Comme pendant à cette scène de désolation, l’histoire, qui ne se lasse pas de multiplier les enseignemens et les drames, semble avoir mis la rencontre si mélancolique du jeune roi de Piémont avec le vieux maréchal Radetzky. Le rendez-vous avait été fixé à Vignale, petite localité située à quelques milles de Novare, où le chef de l’armée autrichienne, accompagné d’une suite nombreuse et splendide, attendait depuis quelques instans, lorsque le nouveau roi de Sardaigne parut. Du plus loin qu’il aperçut le maréchal et son escorte, Victor-Emmanuel mit son cheval au galop, et, s’élançant vers Radetzky, l’aborda avec ces propres paroles, dites d’un accent de profonde effusion : « Maréchal, vous voyez devant vous un fils qui n’a plus de père, un roi qui n’a plus de royaume, un général qui n’a plus d’armée ! » Le maréchal serra la main du prince, et tous deux s’embrassèrent cordialement, puis Victor-Emmanuel, Radetzky et le général Hess entrèrent à cheval dans la cour d’une maison voisine où la paix fut négociée. Les trois personnages de cette scène historique s’entretinrent debout au milieu de la cour, tandis qu’autour d’eux une compagnie de sereshans pittoresquement drapés dans leurs capes écarlates formait le cercle.

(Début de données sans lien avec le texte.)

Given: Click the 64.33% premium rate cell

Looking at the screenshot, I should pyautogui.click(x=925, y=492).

Un officier des hussards de Reuss, le comte Schönfeld, envoyé au-devant de Victor-Emmanuel pour lui annoncer que le maréchal Radetzky l’attendait, nous racontait qu’à peine la conversation engagée, le jeune roi s’écria : « Vous m’avez pris à Mortara six chevaux comme je crains bien qu’il ne m’arrive de ma vie d’en retrouver de pareils, entre autres un bai-brun magnifique, mais qui n’est pas très sûr des jambes de devant ; je vous en avertis pour que vous en préveniez son heureux possesseur. » Quelques minutes plus tard, le jeune roi reconnut un de ces chevaux dans l’escorte du maréchal : c’était l’écuyer de Radetzky qui le montait. À peine Victor-Emmanuel en avait-il fait l’observation, que le maréchal donna ordre qu’il fût rendu au jeune prince.

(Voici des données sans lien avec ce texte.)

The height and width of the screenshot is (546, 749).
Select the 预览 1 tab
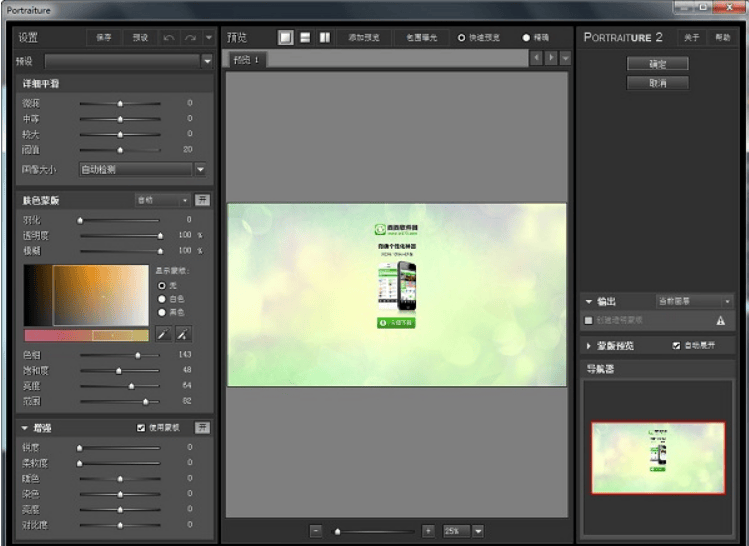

Ce fut surtout dans les rues de Novare, pendant la confusion de la déroute, que les mauvaises dispositions de l’armée piémontaise envers ses chefs éclatèrent dans toute leur véhémence. Les liens de l’obéissance et de la discipline étaient dissous ; les soldats ne tenaient plus compte des ordres des officiers, ni des paroles du roi, qui vainement se montrait sur les places pour rétablir l’autorité ; il y en eut même d’assez furieux pour menacer du poing leur souverain et diriger contre sa personne le canon de leur fusil. Ce fut après avoir essuyé ces derniers outrages que Charles-Albert s’éloigna nuitamment de la ville. irrité d’avoir payé si cher une défaite, croyant, non sans raison peut-être, qu’il ne devait ce revers qu’aux manœuvres d’une direction inhabile, le soldat s’en prenait à tout ce qui était au-dessus de lui, même au roi, que la grandeur de son infortune aurait dû protéger contre de pareilles insultes. Quelles fautes aussi n’avait-on pas à se reprocher envers ces légions de Savoie et de Piémont si infatigables à réparer leurs brèches ! Dire que ces troupes opéraient sur leur propre terrain manquant de vivres, et que pendant trois jours on se battit devant Novare sans avoir de quoi manger ! On rencontre à Vérone et à Milan, derrière la vitre de certaines boutiques, une estampe satirique dont le passant peut deviner l’allégorie : sur le premier plan sont figurés des soldats ; sur le second, des officiers ; sur le troisième, un homme revêtu des insignes de la royauté. Or voici comment l’impitoyable fantaisie de l’artiste a imaginé d’affubler son monde : les premiers ont des têtes de lion ; les seconds, des têtes d’âne ; quant au troisième, le roi, il est sans tête, acéphale. On attribuerait cette cruelle satire aux Autrichiens, si l’on ne savait que, sur cette question de la guerre de l’indépendance, les Italiens n’ont point pour usage de se ménager les uns les autres, et que les plus rudes traits, comme les plus sanglantes invectives, viennent de leur propre camp. On ne peut refuser aux peuples de l’Italie le courage, l’intelligence et le génie ; mais ce qui paralyse ces dons la plupart du temps, c’est un esprit exalté, superbe, outrecuidant, cause de tant de folles hallucinations et de toutes leurs rivalités municipales.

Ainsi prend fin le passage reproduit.